Kemudian kota Ghuppee adalah kota fantasi dari pertualangan Harun. Di kota inilah terdapat samudera dongeng, dimana ceritanya ayah Harun Rasyid mendapat pasokan cerita dari sini. Di tempat ini setiap waktu selalu terang sampai pada batas tertentu. Penghuni di kota ini dikenal sebagai penggosip dan pendebat. Di sini juga dikenal dengan kerajaan perpustakaan di mana nama-nama perangkat kerajaan ada halaman, jilid, dan yang tertinggi kitab jendral. Pada masa tersebut kota ini mengalami ancaman dari kota Chupwalla. Putri kerajaan yang gemar bernyanyi dengan suaru jelek diculik. Kemudian samudera dongeng juga dicemari oleh kerajaan Chupwalla sehingga ceritapun menjadi berubah-ubah karena adanya pencemaran tersebut.

Dari gambaran tersebut dapatlah kita lihat bahwa inilah impian seorang Salman Rushdie akan dunia demokrasi di mana setiap orang memiliki hak berbicara dan berpendapat. Nama-nama perangkat kerajaan jelaslah mengindikasikan kota yang berilmu pengetahuan dan menjunjung tinggi intelektualitas. Gambaran kehidupan seperti inilah sesuatu yang ideal bagi Shalman Rusdhie. Penduduk yang dikenal penggosip ini sebenarnya hanya menunjukkan bahwa di sana tidak terdapat suatu tirani untuk merepresi keinginan seseorang berbicara.

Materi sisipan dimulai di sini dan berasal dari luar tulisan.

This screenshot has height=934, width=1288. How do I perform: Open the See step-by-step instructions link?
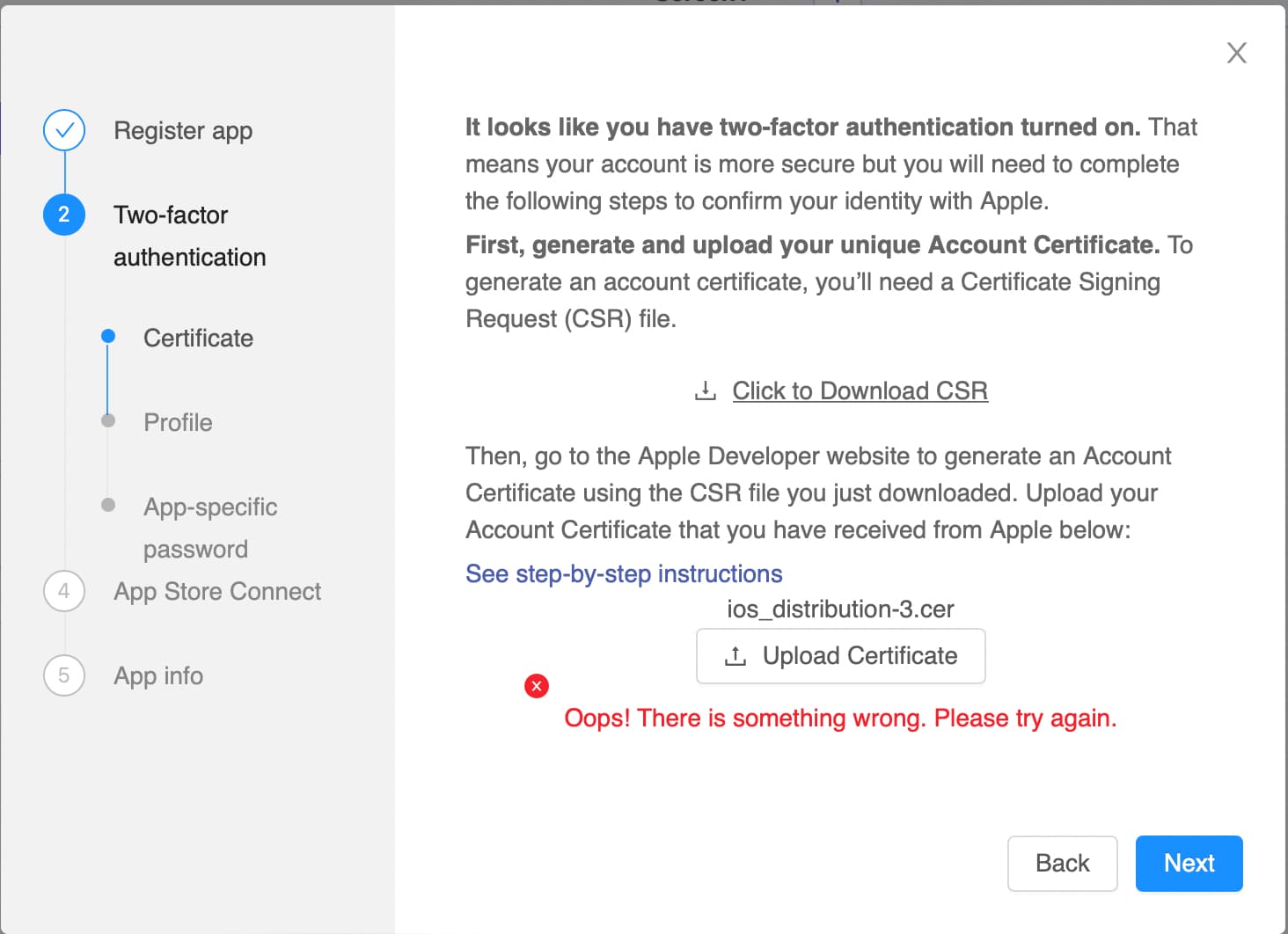tap(624, 574)
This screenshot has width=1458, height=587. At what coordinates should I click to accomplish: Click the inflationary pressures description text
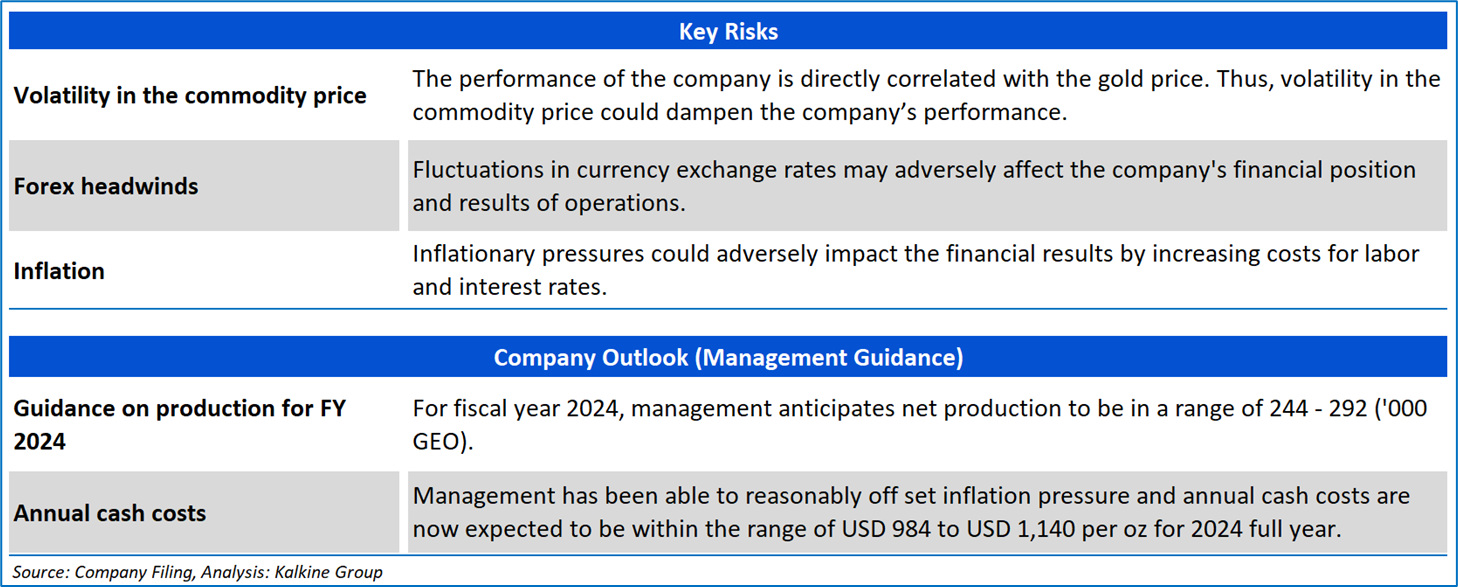(916, 271)
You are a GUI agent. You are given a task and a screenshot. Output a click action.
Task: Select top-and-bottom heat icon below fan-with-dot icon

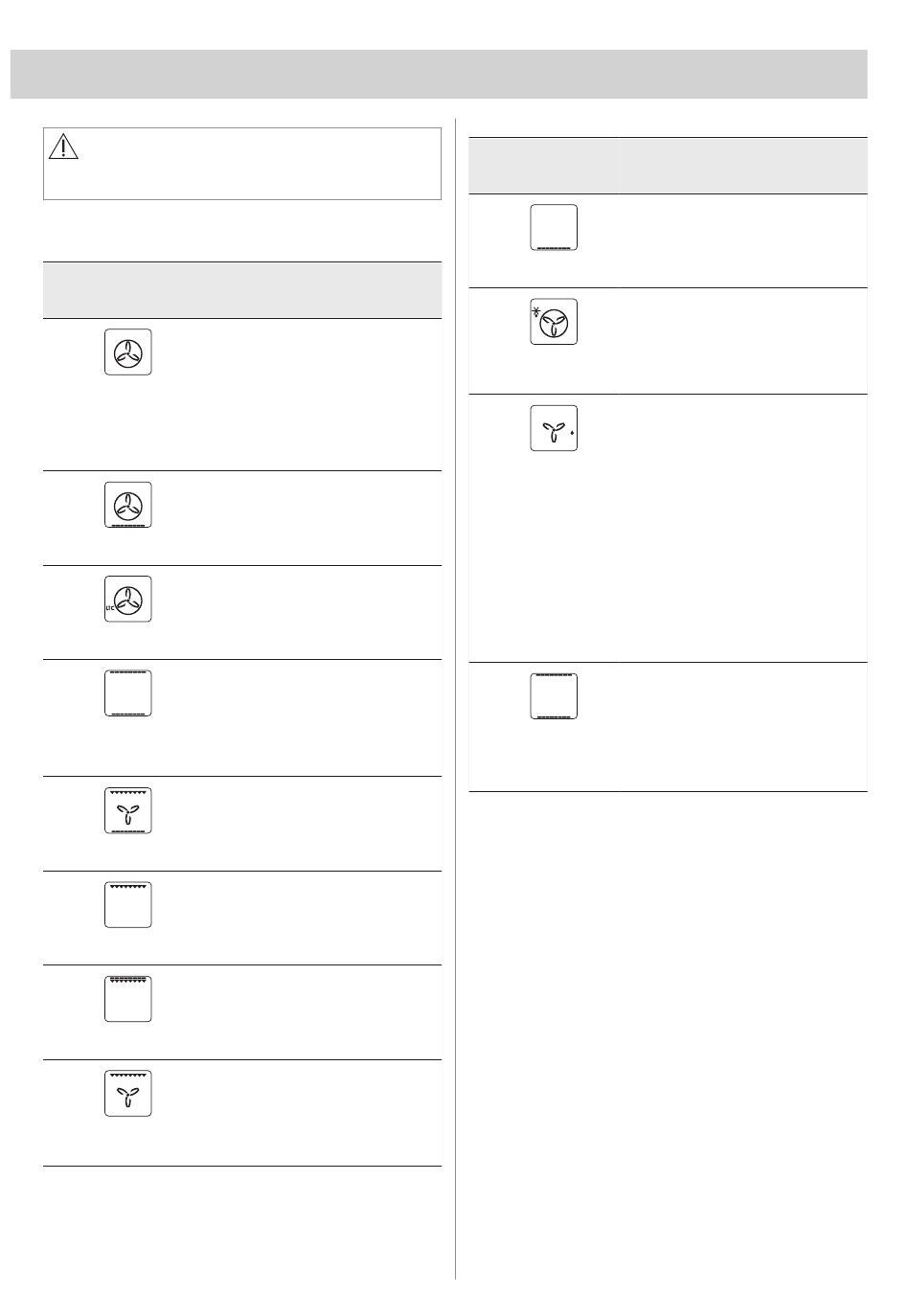[x=554, y=696]
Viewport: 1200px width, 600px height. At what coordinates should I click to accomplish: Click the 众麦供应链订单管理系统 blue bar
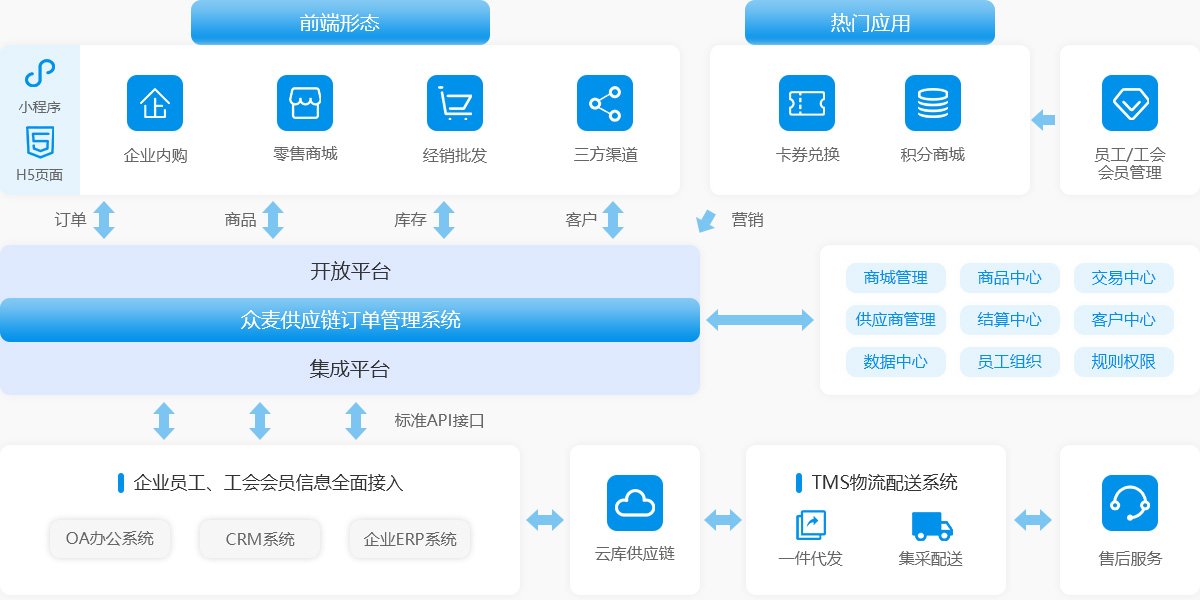[350, 320]
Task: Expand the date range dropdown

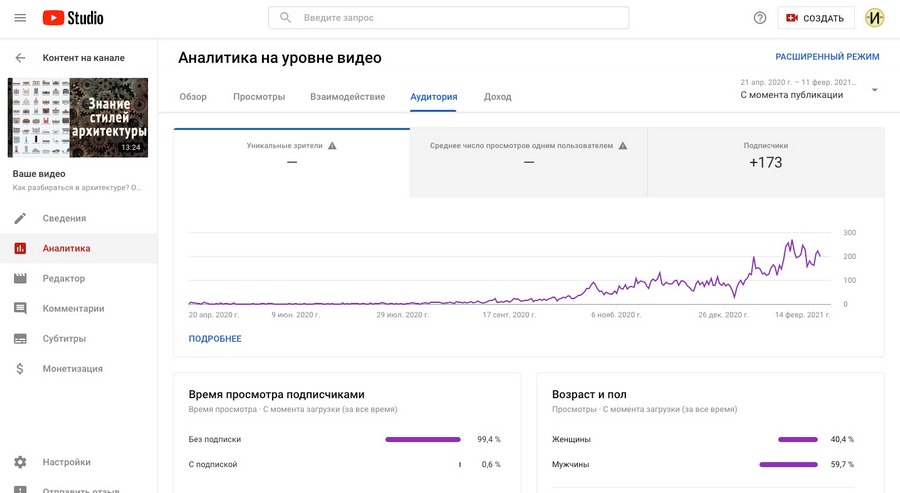Action: click(874, 89)
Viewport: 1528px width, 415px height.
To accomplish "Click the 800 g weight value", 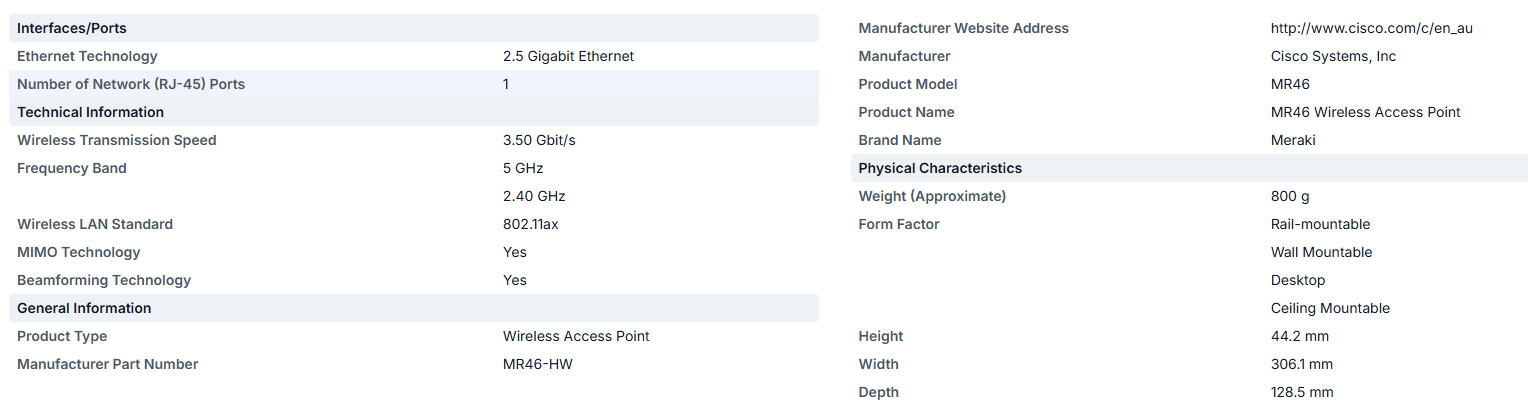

Secara tidak langsung memang Shalman Rusdhie menyindir apa yang telah terjadi padanya dimana haknya berkarya dianggap sebagai sesuatu tidak wajar oleh dunia timur. Kecintaan Guppee terhadap samudera dongeng adalah suatu wujud penjagaan literasi leluhur yang harus diperjuangkan. Sesuatu yang telah hilang dalam diri orang timur yang memiliki kekayaan literasi namun tak pernah merasa memiliki sehingga teracuni oleh ketamakan pihak berkuasa.

Kota ketiga di novel ini, Chupwalla, digambarkan sebagai raja kesunyian dan bayangan. Semua penghuni tak ada yang berbicara dan setiap waktupun adalah kegelapan sehingga yang terlihat hanyalah bayangan. Sang raja kota ini sangat membenci kota Guppee dan menjulukinya sebagai kota omong kosong yang selalu ribut. Usahapun dilakukan dengan mencemari samudera dongeng dengan cairan hitam dan menculik putri kerajaan kota Guppee. Terdapat seorang tokoh bernama Mudra si pendekar bayangan yang berpihak kepada Guppee dan membantu menyerang Chupwalla untuk mengembalikan sang Putri. Ketika berperang para pasukan terlihat berkelahi tak tentu arah karena nyatanya mereka berkelahi dengan bayangannya sendiri. Tentara Chupwalla yang terbiasa diam dan menyimpan rahasia membuat mereka tak kompak sehingga terjadi perpecahan antar mereka dan saling curiga membuat Guppee dengan mudah menang.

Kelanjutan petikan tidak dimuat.